So how effective will graduates be in advocating for culinary and social issues when they also have to spend 60 hours a week working in a hot kitchen? That doesn’t seem to be a concern for the stellar group who thought up the curriculum. Besides Adria, it includes Rene Redzepi, chef at Noma in Copenhagen, recently named the world’s best restaurant; Heston Blumenthal, whose Bray, England, restaurant The Fat Duck was the previous holder of that title; Dan Barber of Blue Hill at Stone Barns in Pocantico Hills, NY; plus other leading culinary lights from around the globe
“We’re talking about the role of the chef in the future” Barber told Time. “And in that sense, it’s not the revolution inside the kitchen that matters the most.”
So would it be worth your while to invest the amount of money and time required to attend this school?
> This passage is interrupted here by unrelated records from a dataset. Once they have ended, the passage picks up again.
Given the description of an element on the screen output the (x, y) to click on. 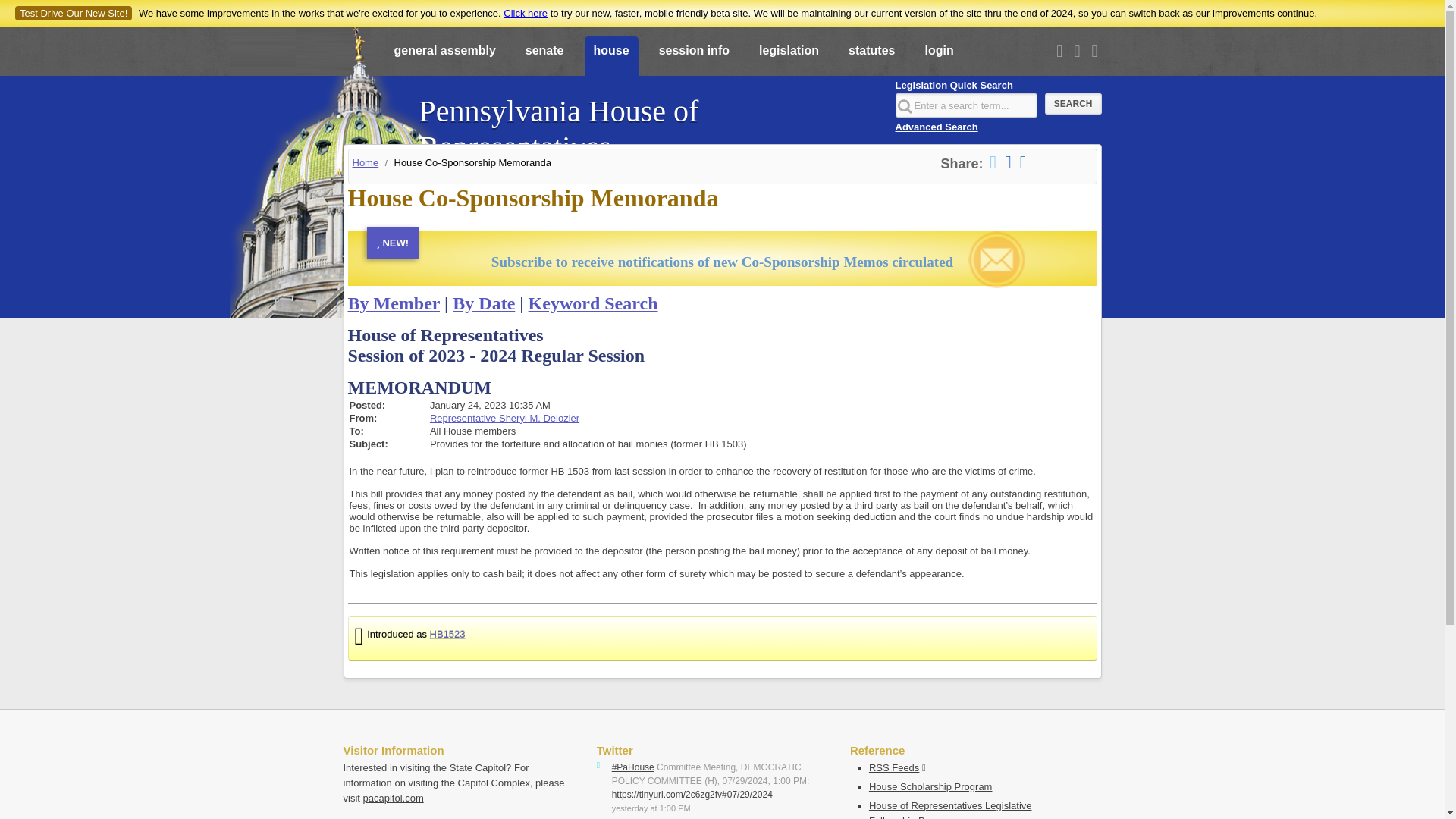
session info (693, 57)
legislation (788, 57)
Advanced Search (935, 126)
Click here (525, 12)
general assembly (445, 57)
Search (1073, 103)
login (938, 57)
house (610, 57)
statutes (872, 57)
Pennsylvania House of Representatives (647, 120)
Search (1073, 103)
senate (544, 57)
Given the description of an element on the screen output the (x, y) to click on. 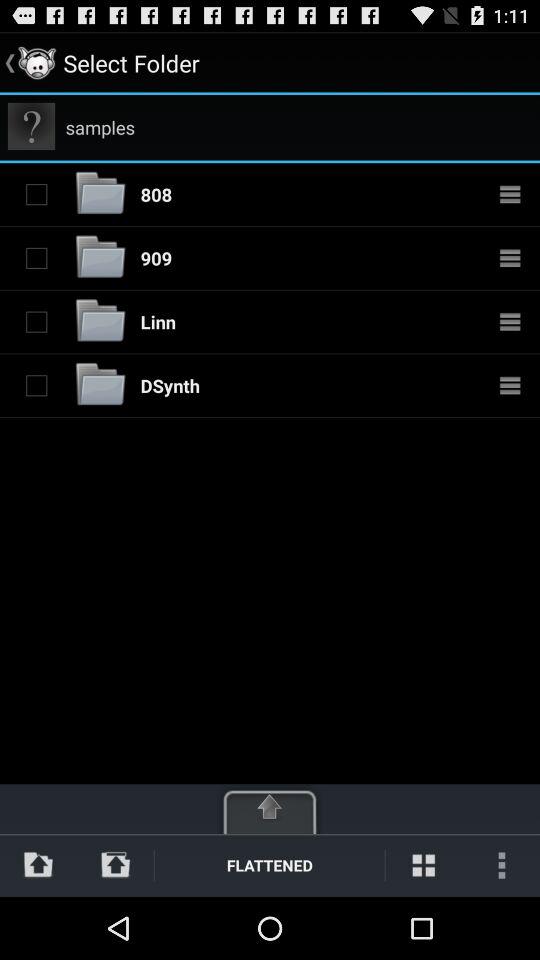
list of options for that file (510, 257)
Given the description of an element on the screen output the (x, y) to click on. 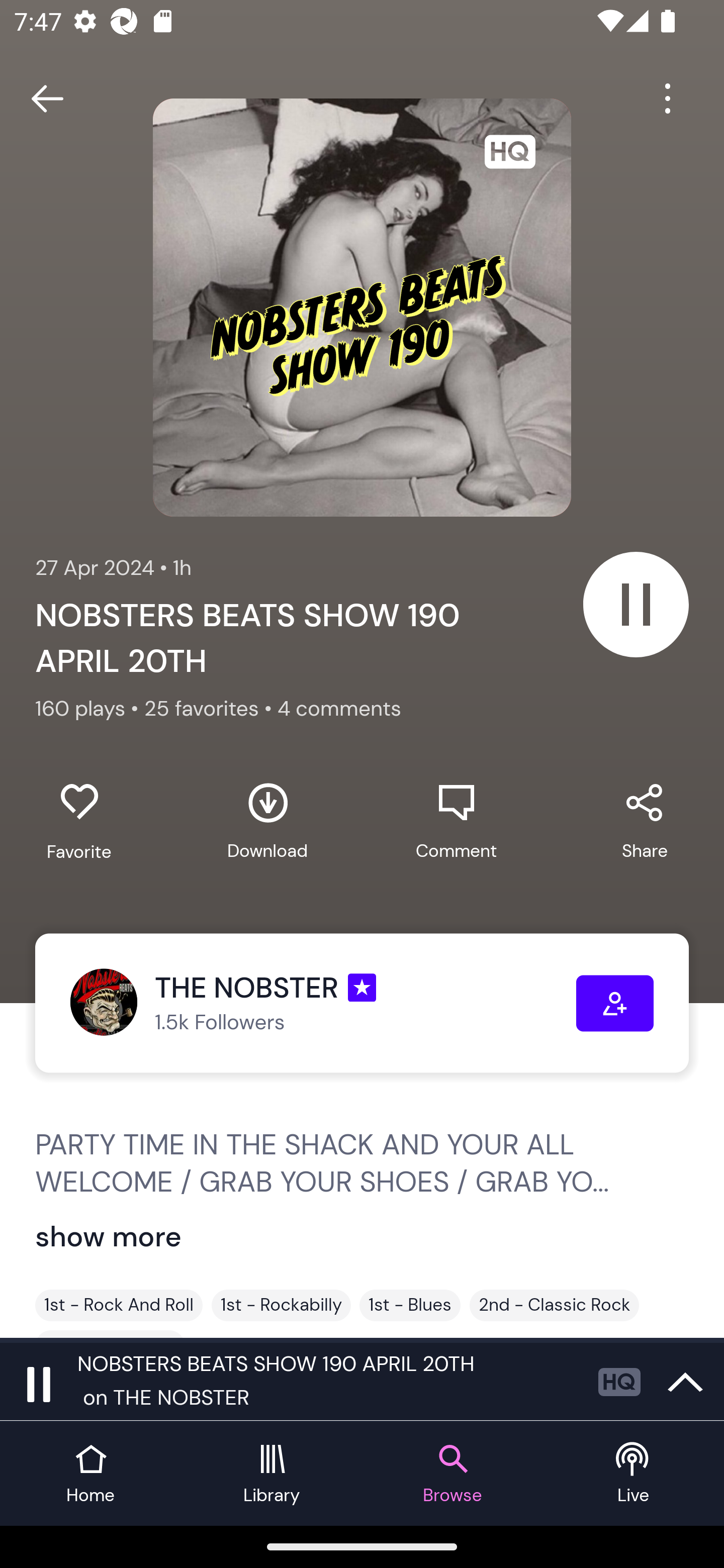
25 favorites •  (210, 708)
4 comments (339, 708)
Favorite (79, 821)
Download (267, 821)
Comment (455, 821)
Share (644, 821)
Follow (614, 1003)
1st - Rock And Roll (118, 1304)
1st - Rockabilly (281, 1304)
1st - Blues (409, 1304)
2nd - Classic Rock (554, 1304)
Home tab Home (90, 1473)
Library tab Library (271, 1473)
Browse tab Browse (452, 1473)
Live tab Live (633, 1473)
Given the description of an element on the screen output the (x, y) to click on. 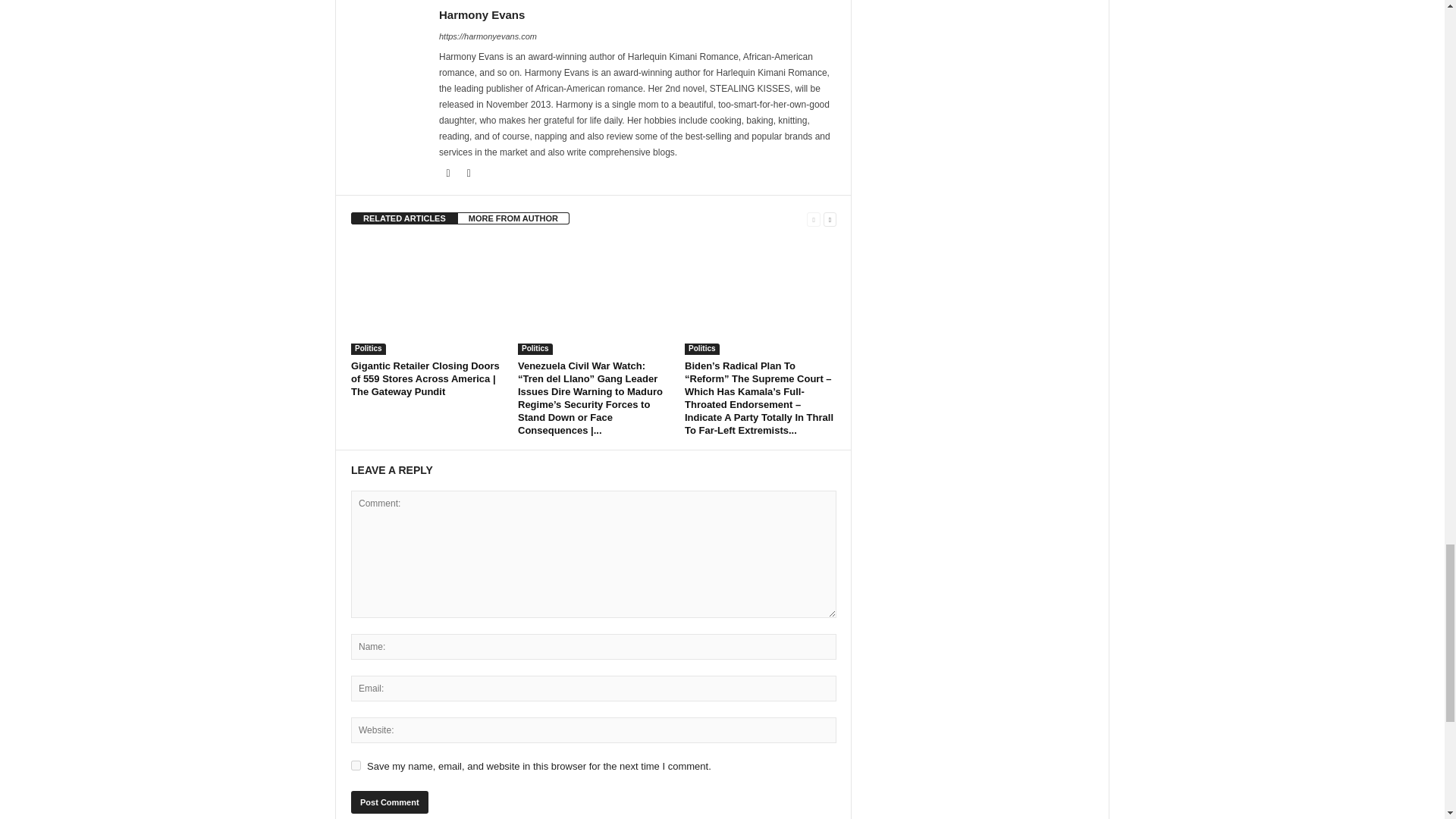
Post Comment (389, 802)
yes (355, 765)
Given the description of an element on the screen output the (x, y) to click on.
It could well be, especially since you’d be fluent in Spanish by the time you graduated. Not only will this school have an instant high profile in the culinary world, thanks to its celebrity chef connections. Think of the stages and jobs you’d be able to line up from the chefs on the advisory council when you’re ready to go to work. And, of course, on the personal adventure scale, going to cooking school in San Sebastian is right at the top of the charts.
The downside? You’ll have to decide for yourself if professional cooking and political activism make for a good career mix. Even after you’ve taken a class at school agonizing about the “semi-slavery” of Peruvian farmers who grow for the cocaine cartel instead of the chocolate makers, you may find that when it’s you who gets stuck working the deep-fry station on Christmas Day, the only “semi-slavery” you’re really concerned about is your own.